▶ _Given information_
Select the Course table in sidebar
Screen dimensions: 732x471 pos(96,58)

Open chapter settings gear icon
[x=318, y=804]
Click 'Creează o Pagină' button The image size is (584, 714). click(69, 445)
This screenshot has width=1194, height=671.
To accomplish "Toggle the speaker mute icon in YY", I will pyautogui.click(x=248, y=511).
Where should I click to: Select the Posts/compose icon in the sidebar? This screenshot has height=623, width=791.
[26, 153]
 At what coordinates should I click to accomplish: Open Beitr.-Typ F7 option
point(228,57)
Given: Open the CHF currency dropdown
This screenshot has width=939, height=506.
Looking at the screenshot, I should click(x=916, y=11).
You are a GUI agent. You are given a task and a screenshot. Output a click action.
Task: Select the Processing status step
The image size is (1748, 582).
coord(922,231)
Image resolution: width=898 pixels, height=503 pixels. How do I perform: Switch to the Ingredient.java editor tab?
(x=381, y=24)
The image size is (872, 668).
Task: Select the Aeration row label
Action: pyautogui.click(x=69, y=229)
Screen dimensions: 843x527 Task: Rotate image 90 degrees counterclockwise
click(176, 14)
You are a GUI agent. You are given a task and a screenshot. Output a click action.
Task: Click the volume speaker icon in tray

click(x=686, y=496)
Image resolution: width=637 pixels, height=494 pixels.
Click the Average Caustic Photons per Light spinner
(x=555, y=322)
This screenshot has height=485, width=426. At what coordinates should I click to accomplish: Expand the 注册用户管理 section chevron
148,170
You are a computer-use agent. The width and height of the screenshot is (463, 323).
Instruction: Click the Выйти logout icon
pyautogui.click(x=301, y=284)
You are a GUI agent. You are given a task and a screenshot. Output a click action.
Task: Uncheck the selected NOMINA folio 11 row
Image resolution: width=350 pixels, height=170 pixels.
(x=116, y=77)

▶ _Exercise goal_
Copy every line from the one containing "Click 'Creează o" down to the one containing "point(228,57)", both ends included, and add 62 to each coordinate in the answers while keeping all other text unchanged.

▶ _Answer to this task_
Click 'Creează o Pagină' button The image size is (584, 714). click(131, 507)
This screenshot has width=1194, height=671.
To accomplish "Toggle the speaker mute icon in YY", I will pyautogui.click(x=310, y=573).
Where should I click to: Select the Posts/compose icon in the sidebar? This screenshot has height=623, width=791.
[88, 215]
 At what coordinates should I click to accomplish: Open Beitr.-Typ F7 option
point(290,119)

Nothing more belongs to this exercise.